## begin DATA EXTRACT

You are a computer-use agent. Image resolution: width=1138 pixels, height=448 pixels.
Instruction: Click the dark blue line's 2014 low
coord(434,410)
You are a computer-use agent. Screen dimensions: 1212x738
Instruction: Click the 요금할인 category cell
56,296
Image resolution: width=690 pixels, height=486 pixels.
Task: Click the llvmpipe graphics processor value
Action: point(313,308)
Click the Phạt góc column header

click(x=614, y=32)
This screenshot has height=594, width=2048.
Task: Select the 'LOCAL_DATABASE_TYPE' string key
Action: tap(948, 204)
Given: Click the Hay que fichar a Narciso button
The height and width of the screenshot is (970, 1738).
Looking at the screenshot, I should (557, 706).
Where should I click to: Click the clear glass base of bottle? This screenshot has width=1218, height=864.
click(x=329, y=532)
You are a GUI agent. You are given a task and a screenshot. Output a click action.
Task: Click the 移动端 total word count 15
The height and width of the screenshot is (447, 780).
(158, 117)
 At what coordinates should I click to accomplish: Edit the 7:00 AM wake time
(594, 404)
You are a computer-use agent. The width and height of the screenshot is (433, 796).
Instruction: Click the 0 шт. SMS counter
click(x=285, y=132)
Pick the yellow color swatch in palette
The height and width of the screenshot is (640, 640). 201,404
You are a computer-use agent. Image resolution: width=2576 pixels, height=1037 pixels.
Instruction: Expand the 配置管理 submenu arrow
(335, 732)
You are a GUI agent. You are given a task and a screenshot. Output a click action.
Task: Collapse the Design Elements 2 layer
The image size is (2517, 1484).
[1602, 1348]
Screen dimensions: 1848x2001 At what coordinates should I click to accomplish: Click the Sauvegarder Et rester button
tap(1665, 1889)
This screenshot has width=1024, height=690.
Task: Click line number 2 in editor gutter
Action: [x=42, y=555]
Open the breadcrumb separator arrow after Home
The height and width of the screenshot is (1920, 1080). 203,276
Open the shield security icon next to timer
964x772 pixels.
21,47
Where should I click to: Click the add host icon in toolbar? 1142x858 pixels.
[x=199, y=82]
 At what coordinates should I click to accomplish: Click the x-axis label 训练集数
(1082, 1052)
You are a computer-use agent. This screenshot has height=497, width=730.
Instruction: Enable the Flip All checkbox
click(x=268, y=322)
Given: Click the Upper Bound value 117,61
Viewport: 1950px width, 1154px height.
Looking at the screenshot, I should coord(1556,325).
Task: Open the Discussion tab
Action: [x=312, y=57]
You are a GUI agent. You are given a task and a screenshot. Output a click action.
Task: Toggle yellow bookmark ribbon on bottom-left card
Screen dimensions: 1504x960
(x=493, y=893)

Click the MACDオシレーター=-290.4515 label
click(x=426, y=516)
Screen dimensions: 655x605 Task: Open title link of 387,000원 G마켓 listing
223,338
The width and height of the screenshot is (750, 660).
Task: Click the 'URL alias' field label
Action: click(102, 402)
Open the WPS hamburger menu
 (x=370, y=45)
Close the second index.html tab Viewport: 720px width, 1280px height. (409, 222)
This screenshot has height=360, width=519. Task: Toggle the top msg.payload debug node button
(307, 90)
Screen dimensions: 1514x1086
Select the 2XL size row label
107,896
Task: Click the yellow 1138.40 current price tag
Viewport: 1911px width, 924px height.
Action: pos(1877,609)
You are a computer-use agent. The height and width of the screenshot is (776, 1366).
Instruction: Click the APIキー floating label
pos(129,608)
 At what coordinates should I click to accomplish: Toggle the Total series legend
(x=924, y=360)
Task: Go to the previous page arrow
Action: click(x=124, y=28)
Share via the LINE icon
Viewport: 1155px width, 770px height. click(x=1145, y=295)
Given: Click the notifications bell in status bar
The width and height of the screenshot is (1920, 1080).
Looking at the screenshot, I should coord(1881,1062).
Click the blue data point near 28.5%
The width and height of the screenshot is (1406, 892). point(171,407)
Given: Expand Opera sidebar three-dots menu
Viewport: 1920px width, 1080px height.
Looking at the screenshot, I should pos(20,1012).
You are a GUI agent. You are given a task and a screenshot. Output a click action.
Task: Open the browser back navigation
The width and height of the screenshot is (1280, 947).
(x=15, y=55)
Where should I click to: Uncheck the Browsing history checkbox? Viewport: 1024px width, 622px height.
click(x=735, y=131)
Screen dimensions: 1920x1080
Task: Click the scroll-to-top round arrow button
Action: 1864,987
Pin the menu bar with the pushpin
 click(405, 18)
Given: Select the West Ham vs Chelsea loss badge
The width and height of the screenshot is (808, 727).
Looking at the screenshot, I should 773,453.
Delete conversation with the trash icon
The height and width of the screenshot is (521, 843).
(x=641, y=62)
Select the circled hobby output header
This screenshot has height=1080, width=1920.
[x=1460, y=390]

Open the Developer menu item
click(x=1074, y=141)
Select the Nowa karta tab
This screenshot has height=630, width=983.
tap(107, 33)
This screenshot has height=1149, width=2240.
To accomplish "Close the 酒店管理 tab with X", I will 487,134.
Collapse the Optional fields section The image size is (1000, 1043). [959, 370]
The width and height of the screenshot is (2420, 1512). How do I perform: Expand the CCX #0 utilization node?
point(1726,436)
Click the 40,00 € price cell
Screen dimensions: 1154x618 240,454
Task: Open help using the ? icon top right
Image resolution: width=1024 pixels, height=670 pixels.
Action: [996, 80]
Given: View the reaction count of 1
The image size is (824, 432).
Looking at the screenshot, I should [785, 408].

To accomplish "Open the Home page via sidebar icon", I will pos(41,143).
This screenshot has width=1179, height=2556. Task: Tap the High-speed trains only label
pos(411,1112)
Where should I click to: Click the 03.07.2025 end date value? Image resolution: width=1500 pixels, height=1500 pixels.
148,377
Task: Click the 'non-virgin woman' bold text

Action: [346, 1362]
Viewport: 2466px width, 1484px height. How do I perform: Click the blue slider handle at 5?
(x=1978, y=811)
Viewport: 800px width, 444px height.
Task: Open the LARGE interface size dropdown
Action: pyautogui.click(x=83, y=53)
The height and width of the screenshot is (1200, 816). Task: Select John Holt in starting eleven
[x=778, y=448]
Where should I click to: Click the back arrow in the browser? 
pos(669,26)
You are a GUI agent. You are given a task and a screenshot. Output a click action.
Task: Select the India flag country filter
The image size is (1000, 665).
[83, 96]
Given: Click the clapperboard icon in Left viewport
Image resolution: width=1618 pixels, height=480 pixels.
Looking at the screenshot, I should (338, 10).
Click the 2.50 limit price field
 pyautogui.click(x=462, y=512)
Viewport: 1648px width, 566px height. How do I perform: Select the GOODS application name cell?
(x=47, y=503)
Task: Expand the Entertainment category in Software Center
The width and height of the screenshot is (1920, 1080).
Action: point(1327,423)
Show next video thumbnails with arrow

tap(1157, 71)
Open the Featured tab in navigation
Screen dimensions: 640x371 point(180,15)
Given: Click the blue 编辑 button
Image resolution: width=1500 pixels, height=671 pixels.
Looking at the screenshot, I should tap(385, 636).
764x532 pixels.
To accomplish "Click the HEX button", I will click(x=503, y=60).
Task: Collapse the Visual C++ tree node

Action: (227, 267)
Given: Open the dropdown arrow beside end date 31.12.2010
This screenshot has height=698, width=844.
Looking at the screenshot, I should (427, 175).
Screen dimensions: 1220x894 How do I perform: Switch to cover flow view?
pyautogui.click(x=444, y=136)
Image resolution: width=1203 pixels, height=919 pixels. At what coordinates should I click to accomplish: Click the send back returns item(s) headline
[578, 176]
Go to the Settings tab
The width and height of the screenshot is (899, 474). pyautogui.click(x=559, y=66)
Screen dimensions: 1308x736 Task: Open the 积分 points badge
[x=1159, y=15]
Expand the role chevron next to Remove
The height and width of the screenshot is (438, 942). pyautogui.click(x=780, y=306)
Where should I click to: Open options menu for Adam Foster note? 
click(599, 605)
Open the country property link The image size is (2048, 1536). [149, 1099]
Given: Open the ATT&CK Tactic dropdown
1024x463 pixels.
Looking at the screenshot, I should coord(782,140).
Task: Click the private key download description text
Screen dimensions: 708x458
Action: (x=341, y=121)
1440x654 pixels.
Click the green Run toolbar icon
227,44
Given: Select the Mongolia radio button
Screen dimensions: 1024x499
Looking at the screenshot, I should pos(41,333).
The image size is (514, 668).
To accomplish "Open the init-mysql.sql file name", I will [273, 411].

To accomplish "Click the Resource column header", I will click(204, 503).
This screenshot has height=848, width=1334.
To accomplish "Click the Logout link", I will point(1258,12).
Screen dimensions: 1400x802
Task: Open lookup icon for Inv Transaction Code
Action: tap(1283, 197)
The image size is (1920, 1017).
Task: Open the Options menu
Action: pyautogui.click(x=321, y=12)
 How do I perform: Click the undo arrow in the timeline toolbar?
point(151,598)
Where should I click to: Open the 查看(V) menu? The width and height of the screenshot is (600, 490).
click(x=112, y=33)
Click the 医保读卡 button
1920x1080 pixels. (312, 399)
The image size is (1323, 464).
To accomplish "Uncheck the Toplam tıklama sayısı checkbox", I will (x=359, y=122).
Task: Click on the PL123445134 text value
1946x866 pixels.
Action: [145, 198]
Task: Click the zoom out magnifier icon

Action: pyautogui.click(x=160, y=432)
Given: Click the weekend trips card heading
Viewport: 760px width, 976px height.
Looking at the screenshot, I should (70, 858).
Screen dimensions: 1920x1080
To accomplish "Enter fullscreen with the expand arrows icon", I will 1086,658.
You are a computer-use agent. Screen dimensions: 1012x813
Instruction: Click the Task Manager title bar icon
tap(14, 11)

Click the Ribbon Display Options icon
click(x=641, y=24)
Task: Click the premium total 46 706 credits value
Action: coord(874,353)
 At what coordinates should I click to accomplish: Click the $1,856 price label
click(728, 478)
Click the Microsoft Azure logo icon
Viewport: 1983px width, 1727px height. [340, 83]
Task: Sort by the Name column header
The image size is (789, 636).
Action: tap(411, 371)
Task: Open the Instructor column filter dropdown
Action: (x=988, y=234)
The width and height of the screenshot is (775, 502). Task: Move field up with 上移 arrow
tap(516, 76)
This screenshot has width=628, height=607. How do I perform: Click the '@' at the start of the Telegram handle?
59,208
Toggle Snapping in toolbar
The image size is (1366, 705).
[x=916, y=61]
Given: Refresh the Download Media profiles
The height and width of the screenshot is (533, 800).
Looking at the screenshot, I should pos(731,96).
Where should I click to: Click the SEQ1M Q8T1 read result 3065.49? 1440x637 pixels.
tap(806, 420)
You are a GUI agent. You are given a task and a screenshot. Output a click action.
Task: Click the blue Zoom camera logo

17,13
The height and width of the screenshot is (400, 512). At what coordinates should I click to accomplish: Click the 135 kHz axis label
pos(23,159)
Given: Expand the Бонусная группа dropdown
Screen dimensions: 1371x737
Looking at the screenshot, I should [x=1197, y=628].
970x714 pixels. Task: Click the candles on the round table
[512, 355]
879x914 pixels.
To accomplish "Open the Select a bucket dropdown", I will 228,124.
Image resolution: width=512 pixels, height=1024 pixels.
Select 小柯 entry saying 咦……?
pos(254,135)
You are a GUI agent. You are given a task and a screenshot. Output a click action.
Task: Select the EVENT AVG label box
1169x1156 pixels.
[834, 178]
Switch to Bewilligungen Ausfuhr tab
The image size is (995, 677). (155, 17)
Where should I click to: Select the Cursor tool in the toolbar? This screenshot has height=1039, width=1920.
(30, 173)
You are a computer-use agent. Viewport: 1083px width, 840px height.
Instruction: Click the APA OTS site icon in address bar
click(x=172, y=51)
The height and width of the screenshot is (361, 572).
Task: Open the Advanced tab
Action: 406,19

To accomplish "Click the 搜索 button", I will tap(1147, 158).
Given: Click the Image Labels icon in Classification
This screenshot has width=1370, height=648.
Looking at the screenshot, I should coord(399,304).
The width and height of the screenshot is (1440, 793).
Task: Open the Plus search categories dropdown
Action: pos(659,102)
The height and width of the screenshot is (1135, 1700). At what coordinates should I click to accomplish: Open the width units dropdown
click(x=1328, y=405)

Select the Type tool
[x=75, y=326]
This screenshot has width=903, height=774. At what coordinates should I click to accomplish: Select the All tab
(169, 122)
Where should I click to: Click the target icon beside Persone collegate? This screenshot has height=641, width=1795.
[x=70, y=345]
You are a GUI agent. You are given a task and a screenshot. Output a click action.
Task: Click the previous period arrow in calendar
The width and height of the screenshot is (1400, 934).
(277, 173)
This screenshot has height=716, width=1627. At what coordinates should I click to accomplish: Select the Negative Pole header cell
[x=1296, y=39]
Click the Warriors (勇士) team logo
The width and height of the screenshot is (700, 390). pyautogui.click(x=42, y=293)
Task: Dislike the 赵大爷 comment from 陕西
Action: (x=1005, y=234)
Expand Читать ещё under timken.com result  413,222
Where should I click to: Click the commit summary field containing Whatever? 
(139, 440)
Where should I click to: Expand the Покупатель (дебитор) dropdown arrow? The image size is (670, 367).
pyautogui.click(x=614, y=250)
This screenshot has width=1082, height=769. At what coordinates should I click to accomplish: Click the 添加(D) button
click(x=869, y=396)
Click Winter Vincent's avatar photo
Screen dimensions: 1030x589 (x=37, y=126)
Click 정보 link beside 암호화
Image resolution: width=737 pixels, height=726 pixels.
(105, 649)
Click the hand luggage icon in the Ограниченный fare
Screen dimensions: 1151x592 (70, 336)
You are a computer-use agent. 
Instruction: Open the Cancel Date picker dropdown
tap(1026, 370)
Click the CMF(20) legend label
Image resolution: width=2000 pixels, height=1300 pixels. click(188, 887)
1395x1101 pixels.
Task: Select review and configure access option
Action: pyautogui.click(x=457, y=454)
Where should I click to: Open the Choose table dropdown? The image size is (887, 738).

## end DATA EXTRACT

• [WORK INSTRUCTIONS]:
Copy the items above verbatim, beginning at the very first line and ending with the line containing "coord(434,410)", both ends included.

• [SOLUTION FOR THIS EXERCISE]:
You are a computer-use agent. Image resolution: width=1138 pixels, height=448 pixels.
Instruction: Click the dark blue line's 2014 low
coord(434,410)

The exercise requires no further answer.